Trump Offers Sisi Praise, but Unclear What Else

Egyptian President Abdel-Fattah al-Sisi traveled to Washington on Monday for his first-ever White House meeting, his first meeting with President Donald Trump since the November election and the first such visit by an Egyptian head of state in nearly eight years. In terms of optics, the meeting was an unqualified success for both sides. Trump offered his guest the unflinching U.S. support that Cairo had felt it had missed during the Obama years, while Sisi praised his host’s “unique personality” and commitment to fighting extremism. Beyond photo ops and warm words, however, tangible outcomes from the visit remain unclear.

Trump opened his remarks by praising his guest as someone “very close to me” ever since their first meeting in September. Trump lauded him for doing a “fantastic job in a very difficult situation,” echoing his remarks after their last meeting that Sisi was a “fantastic guy” who had “wiped out” the Islamic State in his country. “You have a great friend and ally in the United States and in me,” Trump said, extending an open palm. Sisi gamely reciprocated, noting that after their September meeting he had “bet” on Trump becoming president, hailing his counterpart’s commitment to countering the “evil ideology” of terrorism, and assuring him that Egypt is “always beside” him in that mission.

The two leaders then shared a private meeting and working lunch. Details of those discussions will surface only over the coming days, if at all, but three issues topped the agenda.

The first is aid. Cairo’s economy is teetering on the brink, and Sisi was likely seeking assurances that U.S. assistance would remain untouched, given reports that Washington was considering trimming it as part of broader cuts to foreign aid. Second, Sisi probably sought the reinstitution of cash-flow financing, a decades-long aid framework suspended by the Obama administration in 2015 that let Cairo use money “on credit” up to ten years in advance to buy big-ticket items like tanks and fighter jets.

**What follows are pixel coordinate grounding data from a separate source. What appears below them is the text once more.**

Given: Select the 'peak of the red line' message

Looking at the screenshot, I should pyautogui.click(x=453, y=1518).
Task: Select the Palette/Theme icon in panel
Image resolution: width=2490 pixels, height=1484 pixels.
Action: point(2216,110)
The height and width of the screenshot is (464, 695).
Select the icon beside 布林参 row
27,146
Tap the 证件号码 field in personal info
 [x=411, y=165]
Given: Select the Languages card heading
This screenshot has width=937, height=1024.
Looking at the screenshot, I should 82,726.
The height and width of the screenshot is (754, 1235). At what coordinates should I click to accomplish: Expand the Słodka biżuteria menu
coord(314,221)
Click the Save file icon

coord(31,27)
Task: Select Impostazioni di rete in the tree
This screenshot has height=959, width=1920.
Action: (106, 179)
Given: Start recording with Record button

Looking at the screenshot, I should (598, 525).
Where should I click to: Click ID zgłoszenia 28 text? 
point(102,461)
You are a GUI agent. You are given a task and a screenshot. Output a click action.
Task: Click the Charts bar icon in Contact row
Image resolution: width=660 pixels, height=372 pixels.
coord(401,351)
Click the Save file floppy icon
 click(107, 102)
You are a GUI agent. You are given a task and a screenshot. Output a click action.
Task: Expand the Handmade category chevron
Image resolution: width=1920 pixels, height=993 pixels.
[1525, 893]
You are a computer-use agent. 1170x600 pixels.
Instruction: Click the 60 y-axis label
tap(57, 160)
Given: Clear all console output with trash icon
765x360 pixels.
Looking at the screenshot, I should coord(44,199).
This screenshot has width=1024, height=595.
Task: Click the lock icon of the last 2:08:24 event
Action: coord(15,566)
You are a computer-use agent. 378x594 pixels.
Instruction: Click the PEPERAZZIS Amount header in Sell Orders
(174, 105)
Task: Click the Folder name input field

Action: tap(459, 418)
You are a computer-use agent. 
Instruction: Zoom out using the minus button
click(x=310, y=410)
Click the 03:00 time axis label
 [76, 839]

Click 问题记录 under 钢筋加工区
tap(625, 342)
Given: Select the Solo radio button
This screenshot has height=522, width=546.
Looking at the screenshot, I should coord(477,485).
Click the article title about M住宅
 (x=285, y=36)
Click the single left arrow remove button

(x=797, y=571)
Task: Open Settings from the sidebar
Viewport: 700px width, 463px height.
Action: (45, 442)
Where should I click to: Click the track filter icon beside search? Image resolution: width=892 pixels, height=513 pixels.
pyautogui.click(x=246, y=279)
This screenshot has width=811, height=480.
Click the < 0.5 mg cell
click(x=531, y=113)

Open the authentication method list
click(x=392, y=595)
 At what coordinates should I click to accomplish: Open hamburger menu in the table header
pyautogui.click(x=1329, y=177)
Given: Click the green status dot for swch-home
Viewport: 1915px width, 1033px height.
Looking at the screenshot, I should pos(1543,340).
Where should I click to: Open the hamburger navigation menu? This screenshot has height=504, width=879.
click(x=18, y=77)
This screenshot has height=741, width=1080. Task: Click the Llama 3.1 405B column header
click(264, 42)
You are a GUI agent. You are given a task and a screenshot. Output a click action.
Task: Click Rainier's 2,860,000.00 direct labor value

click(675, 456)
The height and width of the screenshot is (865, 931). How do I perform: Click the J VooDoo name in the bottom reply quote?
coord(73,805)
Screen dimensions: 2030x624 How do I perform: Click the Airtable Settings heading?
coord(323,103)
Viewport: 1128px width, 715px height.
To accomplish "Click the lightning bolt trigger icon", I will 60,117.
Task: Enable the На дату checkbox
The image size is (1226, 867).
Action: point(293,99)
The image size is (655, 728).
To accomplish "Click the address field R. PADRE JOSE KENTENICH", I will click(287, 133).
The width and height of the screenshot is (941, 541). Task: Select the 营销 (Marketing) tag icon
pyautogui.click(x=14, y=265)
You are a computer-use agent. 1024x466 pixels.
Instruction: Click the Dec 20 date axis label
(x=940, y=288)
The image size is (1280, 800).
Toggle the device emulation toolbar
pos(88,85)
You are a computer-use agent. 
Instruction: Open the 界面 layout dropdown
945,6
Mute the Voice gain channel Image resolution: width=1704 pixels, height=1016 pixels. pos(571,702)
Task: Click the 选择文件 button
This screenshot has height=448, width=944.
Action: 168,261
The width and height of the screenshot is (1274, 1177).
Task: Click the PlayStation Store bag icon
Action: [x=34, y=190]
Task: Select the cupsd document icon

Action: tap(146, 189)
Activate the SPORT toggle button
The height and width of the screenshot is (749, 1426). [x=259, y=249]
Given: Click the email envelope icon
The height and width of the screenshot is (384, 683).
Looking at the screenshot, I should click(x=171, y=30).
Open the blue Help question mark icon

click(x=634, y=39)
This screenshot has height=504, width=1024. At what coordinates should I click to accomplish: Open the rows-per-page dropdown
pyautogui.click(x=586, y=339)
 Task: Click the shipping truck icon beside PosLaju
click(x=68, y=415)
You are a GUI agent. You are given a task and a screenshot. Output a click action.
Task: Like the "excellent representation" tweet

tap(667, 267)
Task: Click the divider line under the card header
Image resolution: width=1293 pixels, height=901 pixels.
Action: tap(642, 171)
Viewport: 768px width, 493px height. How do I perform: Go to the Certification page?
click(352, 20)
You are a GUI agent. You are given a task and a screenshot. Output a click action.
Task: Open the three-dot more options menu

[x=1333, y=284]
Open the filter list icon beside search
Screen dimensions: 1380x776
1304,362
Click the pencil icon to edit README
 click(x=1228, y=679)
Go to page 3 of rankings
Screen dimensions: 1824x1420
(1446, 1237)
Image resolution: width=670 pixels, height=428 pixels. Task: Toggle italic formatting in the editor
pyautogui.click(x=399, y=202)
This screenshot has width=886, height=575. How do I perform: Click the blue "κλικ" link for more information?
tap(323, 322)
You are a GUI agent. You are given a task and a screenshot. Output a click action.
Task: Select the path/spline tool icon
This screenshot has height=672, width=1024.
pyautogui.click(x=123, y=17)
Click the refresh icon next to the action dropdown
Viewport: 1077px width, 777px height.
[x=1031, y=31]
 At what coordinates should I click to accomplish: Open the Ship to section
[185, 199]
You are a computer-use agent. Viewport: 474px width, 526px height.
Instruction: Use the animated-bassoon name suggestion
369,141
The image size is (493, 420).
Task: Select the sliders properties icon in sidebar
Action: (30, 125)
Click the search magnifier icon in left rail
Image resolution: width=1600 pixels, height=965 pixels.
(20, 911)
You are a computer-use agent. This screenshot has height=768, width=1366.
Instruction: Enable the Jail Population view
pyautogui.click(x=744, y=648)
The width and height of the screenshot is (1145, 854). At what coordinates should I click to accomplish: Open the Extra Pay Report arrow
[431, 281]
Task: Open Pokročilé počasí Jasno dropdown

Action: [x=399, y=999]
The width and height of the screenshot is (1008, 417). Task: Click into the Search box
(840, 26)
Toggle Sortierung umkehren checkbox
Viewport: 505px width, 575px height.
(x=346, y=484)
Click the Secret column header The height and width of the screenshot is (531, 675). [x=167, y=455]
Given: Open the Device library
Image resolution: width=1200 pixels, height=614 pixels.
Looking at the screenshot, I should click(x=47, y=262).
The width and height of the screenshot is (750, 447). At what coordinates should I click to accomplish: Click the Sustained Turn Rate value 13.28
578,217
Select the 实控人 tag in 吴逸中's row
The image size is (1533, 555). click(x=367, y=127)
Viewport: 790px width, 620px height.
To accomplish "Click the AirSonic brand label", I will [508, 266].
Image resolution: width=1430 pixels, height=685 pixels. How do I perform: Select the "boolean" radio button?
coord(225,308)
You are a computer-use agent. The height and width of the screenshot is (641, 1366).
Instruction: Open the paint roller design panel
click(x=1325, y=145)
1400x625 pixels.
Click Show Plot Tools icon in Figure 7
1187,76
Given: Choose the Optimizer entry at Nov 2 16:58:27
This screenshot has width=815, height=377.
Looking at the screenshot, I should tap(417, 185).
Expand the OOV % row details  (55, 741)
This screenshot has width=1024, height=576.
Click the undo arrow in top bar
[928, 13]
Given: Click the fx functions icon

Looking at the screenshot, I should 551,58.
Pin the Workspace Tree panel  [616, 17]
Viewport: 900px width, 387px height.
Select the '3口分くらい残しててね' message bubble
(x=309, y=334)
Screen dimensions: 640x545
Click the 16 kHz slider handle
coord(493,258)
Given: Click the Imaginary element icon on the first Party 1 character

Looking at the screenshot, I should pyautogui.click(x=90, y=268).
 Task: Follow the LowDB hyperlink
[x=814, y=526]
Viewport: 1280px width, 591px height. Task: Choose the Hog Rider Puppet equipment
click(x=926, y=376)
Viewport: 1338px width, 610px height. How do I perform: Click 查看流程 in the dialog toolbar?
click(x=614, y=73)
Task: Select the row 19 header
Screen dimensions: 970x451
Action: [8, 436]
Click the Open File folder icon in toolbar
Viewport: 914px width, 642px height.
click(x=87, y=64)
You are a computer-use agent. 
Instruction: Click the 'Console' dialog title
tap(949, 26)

Second was terrorism, but the talks probably yielded little beyond shared assurances that Islamic State, and extremism generally, must be defeated. The U.S. military has valuable guerrilla warfare experience that could help Cairo quell an ISIS insurgency in Sinai, but Trump’s cost-cutting mood means Washington is unlikely to offer new guidance or tools that Egypt’s proud, change-resistant military would almost certainly dismiss anyway.

Finally, the two leaders would have discussed the Mideast peace process. Israeli and Gulf media reported in recent weeks that Sisi would bring a peace plan to Washington. The plan, drafted in conjunction with the Palestinians and Jordan and based on the 2002 Arab Peace Initiative, would reportedly include a long-delayed release of Palestinian prisoners and a complete halt in Israeli building in the West Bank. Trump is scheduled to host the leaders of Jordan and the Palestinian Authority over the coming weeks, and the plan reportedly envisions a U.S.-led peace conference in the fall. There too, however, reality is likely to intervene: Israel’s right-wing government is almost guaranteed to reject a complete building freeze that includes East Jerusalem and heavily populated settlement blocs.

The question then is what, beyond optics and rhetoric, the two sides achieved with Monday’s visit. On aid, the most Sisi can hope for is maintaining current levels and potentially reinstituting cash-flow financing. On terrorism, probably little of substance was agreed to. And the Egyptian leader’s attempts to facilitate Middle East peace have similarly scant chances of succeeding.

And yet none of this means the visit was for naught. Optics affect public opinion, a metric to which both leaders are keenly attuned. In that sense, both sides’ primary objectives – burnishing their diplomatic credentials and appearing tough on terror – will have been met.